Il voyait désormais clairement toutes les créatures renaître continuellement, et, qu’elles soient de haute ou de basse caste, sur le chemin de la vertu ou du mal, il les voyait traverser le cycle des existences, à la merci de leurs actes. Et le héros pensa :
« Qu’il est misérable ce monde qui naît, vieillit et meurt, puis renaît pour vieillir et mourir à nouveau ! Et l’homme ne connaît aucune issue ! »
Et dans une profonde méditation, il se dit :
Quelle est la cause de la vieillesse et de la mort ? Il y a vieillesse et mort parce qu’il y a naissance. La vieillesse et la mort sont dues à la naissance. Quelle est la cause de la naissance ? Il y a naissance parce qu’il y a existence. La naissance est due à l’existence. Quelle est la cause de l’existence ? Il y a existence parce qu’il y a liens. L’existence est due aux liens. Quelle est la cause des liens ? Il y a liens parce qu’il y a désir. Les liens sont dus au désir. Quelle est la cause du désir ? Il y a désir parce qu’il y a sensation. Le désir est dû à la sensation. Quelle est la cause de la sensation ? Il y a sensation parce qu’il y a contact. La sensation est due au contact. Quelle est la cause du contact ? Il y a contact parce qu’il y a six sens. Le contact est dû aux six sens. Quelle est la cause des six sens ? Il y a six sens parce qu’il y a nom et forme. Les six sens sont dus au nom et à la forme. Quelle est la cause du nom et de la forme ? Il y a nom et forme parce qu’il y a perception. Le nom et la forme sont dus à la perception. Quelle est la cause de la perception ? Il y a perception parce qu’il y a impression. La perception est due à l’impression. Quelle est la cause de l’impression ? Il y a impression parce qu’il y a ignorance. L’impression est due à l’ignorance.
Et il pensa :
« Ainsi, l’ignorance est à la racine de la mort, de la vieillesse, de la souffrance et du désespoir. Supprimer l’ignorance, c’est supprimer l’impression. Supprimer l’impression, c’est supprimer la perception. Supprimer la perception, c’est supprimer le nom et la forme. Supprimer [ p. 98 ] le nom et la forme, c’est supprimer les six sens. Supprimer les six sens, c’est supprimer le contact. Supprimer le contact, c’est supprimer la sensation. Supprimer la sensation, c’est supprimer le désir. Supprimer le désir, c’est supprimer les liens. Supprimer les liens, c’est supprimer l’existence. Supprimer l’existence, c’est supprimer la naissance. Supprimer la naissance, c’est supprimer la vieillesse et la mort. Exister, c’est souffrir. Le désir mène de la naissance à la renaissance, de la souffrance à davantage de souffrance. En étouffant le désir, nous empêchons la naissance, nous empêchons la souffrance. En menant une vie de sainteté, le désir est étouffé et nous cessons de supporter la naissance et la souffrance. »
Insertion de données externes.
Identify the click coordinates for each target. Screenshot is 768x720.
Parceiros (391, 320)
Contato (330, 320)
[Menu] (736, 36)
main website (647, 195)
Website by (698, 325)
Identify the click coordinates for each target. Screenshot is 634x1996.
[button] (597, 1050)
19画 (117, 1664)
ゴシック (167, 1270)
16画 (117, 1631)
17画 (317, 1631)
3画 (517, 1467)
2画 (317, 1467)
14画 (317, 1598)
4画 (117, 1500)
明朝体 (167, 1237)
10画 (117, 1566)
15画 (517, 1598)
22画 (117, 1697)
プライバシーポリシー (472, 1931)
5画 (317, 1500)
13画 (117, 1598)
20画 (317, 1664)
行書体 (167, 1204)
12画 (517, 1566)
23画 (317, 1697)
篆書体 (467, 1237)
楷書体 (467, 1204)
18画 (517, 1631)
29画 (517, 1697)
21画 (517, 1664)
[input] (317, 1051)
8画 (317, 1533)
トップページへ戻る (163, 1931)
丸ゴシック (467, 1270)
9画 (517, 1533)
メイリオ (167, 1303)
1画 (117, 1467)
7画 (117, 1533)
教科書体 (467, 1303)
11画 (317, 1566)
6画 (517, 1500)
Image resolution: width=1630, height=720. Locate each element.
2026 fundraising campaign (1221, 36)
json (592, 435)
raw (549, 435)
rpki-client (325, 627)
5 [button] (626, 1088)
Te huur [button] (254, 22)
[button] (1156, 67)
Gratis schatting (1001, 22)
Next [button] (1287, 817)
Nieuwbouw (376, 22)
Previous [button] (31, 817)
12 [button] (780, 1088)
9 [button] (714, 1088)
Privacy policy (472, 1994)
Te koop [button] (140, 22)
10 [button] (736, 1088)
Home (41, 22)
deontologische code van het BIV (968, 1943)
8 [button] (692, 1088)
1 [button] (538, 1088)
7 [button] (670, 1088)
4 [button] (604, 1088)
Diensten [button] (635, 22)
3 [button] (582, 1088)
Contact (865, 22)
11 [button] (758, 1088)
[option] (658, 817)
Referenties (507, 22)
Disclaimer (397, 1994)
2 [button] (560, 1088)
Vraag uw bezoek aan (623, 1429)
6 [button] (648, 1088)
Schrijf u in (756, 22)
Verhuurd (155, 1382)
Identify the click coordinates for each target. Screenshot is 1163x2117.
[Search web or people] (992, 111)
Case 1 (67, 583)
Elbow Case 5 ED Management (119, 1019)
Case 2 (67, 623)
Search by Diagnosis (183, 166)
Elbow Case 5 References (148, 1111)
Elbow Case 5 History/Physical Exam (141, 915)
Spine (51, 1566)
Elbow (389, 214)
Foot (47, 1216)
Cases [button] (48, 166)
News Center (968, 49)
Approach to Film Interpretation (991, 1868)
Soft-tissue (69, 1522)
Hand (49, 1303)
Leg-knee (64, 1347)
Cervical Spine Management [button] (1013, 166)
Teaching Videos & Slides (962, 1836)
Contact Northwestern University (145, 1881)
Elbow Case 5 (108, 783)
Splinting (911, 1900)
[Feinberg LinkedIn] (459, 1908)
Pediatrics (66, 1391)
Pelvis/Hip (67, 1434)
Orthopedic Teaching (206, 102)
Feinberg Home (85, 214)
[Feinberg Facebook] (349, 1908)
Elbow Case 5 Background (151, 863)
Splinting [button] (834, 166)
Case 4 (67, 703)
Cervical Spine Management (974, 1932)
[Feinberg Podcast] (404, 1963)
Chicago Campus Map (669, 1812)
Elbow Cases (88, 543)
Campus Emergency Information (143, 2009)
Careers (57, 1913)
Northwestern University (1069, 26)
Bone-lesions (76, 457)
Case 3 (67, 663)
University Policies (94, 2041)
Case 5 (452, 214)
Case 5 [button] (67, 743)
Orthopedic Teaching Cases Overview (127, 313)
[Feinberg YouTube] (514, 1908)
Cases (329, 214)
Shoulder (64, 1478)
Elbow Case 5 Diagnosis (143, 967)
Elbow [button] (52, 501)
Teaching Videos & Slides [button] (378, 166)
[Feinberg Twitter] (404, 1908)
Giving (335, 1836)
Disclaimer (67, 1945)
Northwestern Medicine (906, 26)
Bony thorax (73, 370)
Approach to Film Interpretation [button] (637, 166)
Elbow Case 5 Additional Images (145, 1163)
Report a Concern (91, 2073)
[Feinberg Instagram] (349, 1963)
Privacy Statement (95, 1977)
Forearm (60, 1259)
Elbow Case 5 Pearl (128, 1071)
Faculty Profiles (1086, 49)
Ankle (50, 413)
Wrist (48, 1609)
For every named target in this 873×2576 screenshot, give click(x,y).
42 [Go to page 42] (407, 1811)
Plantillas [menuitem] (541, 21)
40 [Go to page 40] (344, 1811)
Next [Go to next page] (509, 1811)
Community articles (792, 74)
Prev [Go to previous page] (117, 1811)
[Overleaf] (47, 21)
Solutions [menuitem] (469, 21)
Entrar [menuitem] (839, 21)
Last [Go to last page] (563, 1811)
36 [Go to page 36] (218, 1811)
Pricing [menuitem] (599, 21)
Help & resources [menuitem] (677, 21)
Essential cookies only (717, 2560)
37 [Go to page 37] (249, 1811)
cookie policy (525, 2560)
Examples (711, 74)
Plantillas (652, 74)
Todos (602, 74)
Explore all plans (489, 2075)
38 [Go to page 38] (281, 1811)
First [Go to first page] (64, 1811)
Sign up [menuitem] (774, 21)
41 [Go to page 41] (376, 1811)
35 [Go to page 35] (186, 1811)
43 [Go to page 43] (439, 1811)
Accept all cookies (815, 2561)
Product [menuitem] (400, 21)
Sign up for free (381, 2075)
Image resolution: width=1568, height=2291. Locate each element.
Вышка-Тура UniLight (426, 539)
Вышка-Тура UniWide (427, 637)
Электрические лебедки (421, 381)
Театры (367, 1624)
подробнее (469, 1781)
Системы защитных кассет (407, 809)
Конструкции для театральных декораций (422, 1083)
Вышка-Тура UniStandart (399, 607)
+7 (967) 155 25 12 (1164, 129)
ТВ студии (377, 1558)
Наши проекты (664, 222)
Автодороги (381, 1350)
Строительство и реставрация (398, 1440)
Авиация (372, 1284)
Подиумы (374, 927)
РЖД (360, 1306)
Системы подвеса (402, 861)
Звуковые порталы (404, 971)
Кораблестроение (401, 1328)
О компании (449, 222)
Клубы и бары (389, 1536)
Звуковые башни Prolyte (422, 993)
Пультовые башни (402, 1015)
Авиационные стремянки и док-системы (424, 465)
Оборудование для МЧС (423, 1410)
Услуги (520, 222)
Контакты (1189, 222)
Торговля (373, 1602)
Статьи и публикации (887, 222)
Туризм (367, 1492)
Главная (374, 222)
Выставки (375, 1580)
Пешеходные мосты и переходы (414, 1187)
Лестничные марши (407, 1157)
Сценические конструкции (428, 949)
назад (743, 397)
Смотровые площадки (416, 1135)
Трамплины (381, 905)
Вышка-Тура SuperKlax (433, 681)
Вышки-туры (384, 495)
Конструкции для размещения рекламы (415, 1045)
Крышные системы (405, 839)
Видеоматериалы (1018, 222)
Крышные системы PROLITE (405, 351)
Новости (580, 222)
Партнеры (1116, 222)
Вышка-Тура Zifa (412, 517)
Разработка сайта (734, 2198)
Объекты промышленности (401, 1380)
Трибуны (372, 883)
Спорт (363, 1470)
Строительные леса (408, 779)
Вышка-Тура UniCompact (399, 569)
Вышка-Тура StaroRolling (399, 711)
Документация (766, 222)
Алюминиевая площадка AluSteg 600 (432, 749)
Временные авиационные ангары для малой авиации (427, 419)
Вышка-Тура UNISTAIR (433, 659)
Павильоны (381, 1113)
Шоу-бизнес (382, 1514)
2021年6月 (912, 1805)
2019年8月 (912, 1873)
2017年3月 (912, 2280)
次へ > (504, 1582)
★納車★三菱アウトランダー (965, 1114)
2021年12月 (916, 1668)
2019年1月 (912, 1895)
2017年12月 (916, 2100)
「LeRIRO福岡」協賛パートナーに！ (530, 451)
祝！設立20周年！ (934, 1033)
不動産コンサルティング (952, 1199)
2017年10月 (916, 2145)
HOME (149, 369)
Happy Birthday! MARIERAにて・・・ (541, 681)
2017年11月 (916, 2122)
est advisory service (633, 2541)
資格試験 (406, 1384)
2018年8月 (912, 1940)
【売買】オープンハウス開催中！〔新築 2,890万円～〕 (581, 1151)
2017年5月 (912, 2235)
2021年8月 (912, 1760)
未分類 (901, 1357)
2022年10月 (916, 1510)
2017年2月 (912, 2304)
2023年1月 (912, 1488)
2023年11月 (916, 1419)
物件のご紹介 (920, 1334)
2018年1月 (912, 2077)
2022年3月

À l’aube, cet homme, le plus noble des hommes, était un Bouddha. Il s’exclama :
J’ai connu de nombreuses naissances. En vain j’ai cherché le bâtisseur de la maison. Ô tourment de la renaissance perpétuelle ! Mais je t’ai enfin vu, ô bâtisseur de la maison. Tu ne construis plus la maison. Les chevrons sont brisés ; les vieux murs sont tombés. La montagne antique s’écroule ; l’esprit atteint le nirvana ; la naissance n’est plus, car le désir n’est plus.
Douze fois la terre trembla ; le monde était comme une grande fleur. Les dieux chantèrent :
Il est venu, celui qui apporte la lumière au monde ; il est venu, celui qui protège le monde ! Longtemps aveuglé, l’œil du monde s’est ouvert, et l’œil du monde est ébloui par la lumière.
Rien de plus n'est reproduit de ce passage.